Given: A prime number $p$ , a group $P$ of order $p^{3}$ .

To prove: Either $P$ is abelian, or we have: $Z (P)$ is a cyclic group of order $p$ and $P / Z (P)$ is an elementary abelian group of order $p^{2}$

Proof: Let $Z = Z (P)$ be the center of $P$ .

Step no.	Assertion/construction	Facts used	Given data used	Previous steps used	Explanation
1	$Z$ is nontrivial	Fact (1)	$P$ has order $p^{3}$ , specifically, a power of a prime		Fact+Given direct
2	The order of $Z$ cannot be $p^{2}$	Facts (2), (3), (4), (5)	$P$ has order $p^{3}$		[SHOW MORE] If $Z$ has order $p^{2}$ , then $P / Z$ (which exists by fact (2)) has order $p$ (by fact (4)) hence must be cyclic (by fact (5)). Then, by fact (3), $P$ would be abelian, but this would imply that $Z = P$ , in which case the order of $Z$ would be $p^{3}$ .
3	The order of $Z$ is either $p$ or $p^{3}$	Fact (4)	$P$ has order $p^{3}$	Steps (1), (2)	[SHOW MORE] By fact (4), the order of $Z$ must divide the order of $P$ . The only possibilities are $1, p, p^{2}, p^{3}$ . Step (1) eliminates the possibility of $1$ , and step (3) eliminates the possibility of $p^{2}$ . This leaves only $p$ or $p^{3}$ .
4	If $Z$ has order $p$ , then $Z$ is cyclic of order $p$ and the quotient $P / Z$ is elementary abelian of order $p^{2}$	Facts (3), (4), (5), (6)	$P$ has order $p^{3}$ .		[SHOW MORE] If $Z$ has order $p$ , then by fact (5), $Z$ must be cyclic. By Fact (4), $P / Z$ has order $p^{2}$ . Further, by fact (3), $P / Z$ cannot be cyclic, because if it were cyclic, then $P$ would be abelian, which would mean that $Z = P$ has order $p^{3}$ . Thus, $P / Z$ is a non-cyclic group of order $p^{2}$ . By fact (6), it must be the elementary abelian group of order $p^{2}$ .
5	If $Z$ has order $p^{3}$ , $P$ is abelian.		$P$ has order $p^{3}$ .		[SHOW MORE] We get $P = Z$ , so $P$ is abelian.
6	We get the desired result.			Steps (3), (4), (5)	Step-combination.

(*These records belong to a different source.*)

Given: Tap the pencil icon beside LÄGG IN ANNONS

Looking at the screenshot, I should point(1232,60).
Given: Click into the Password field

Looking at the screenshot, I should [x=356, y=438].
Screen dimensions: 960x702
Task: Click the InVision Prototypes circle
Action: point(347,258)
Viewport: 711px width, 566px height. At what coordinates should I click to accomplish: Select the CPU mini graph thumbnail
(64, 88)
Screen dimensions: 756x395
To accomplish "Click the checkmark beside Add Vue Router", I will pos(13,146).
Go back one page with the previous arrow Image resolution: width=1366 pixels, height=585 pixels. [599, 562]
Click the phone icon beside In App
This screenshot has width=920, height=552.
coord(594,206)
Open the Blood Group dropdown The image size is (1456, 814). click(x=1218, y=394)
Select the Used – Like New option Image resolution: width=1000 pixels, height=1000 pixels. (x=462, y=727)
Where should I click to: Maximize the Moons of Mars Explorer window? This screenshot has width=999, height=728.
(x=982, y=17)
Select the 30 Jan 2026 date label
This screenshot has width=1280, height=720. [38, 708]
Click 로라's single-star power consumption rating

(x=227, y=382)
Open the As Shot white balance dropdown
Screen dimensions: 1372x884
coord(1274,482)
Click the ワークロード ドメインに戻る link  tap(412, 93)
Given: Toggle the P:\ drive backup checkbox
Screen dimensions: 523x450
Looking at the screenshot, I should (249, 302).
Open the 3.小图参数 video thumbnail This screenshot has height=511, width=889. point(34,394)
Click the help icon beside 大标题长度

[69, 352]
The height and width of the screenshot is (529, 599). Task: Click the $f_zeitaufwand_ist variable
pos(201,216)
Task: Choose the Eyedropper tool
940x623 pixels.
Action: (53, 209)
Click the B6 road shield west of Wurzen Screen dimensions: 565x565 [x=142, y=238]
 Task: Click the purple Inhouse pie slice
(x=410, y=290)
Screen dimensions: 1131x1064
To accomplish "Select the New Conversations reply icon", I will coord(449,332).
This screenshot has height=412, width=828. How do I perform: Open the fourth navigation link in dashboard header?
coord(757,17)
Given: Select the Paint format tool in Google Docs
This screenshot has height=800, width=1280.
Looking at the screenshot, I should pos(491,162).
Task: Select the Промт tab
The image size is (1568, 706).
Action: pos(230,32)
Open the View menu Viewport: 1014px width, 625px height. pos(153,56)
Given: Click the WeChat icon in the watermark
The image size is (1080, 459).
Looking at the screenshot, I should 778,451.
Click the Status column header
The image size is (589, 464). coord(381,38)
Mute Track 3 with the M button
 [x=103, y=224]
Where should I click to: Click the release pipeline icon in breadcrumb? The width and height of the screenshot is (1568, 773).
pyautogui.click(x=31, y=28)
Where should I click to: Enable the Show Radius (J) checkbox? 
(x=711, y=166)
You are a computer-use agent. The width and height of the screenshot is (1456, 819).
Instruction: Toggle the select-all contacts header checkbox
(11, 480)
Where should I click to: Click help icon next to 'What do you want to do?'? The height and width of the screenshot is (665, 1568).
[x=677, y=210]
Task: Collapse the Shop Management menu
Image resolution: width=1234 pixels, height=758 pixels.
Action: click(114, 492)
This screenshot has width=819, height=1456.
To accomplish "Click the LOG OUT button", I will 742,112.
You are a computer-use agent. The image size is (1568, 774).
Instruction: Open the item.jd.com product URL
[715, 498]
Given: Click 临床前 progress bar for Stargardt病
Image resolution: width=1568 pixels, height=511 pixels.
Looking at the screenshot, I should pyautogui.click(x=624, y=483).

Second part of proof: classifying the abelian groups

This classification follows from fact (7): the abelian groups of order $p^{3}$ correspond to partitions of 3, as indicated in the original statement of the classification.

Third part of proof: classifying the non-abelian groups

Given: A non-abelian group $P$ of order $p^{3}$ . Let $Z$ be the center of $P$ .

Previous steps: $Z$ is cyclic of order $p$ , and $P / Z$ is elementary abelian of order $p^{2}$ .

We first make some additional observations.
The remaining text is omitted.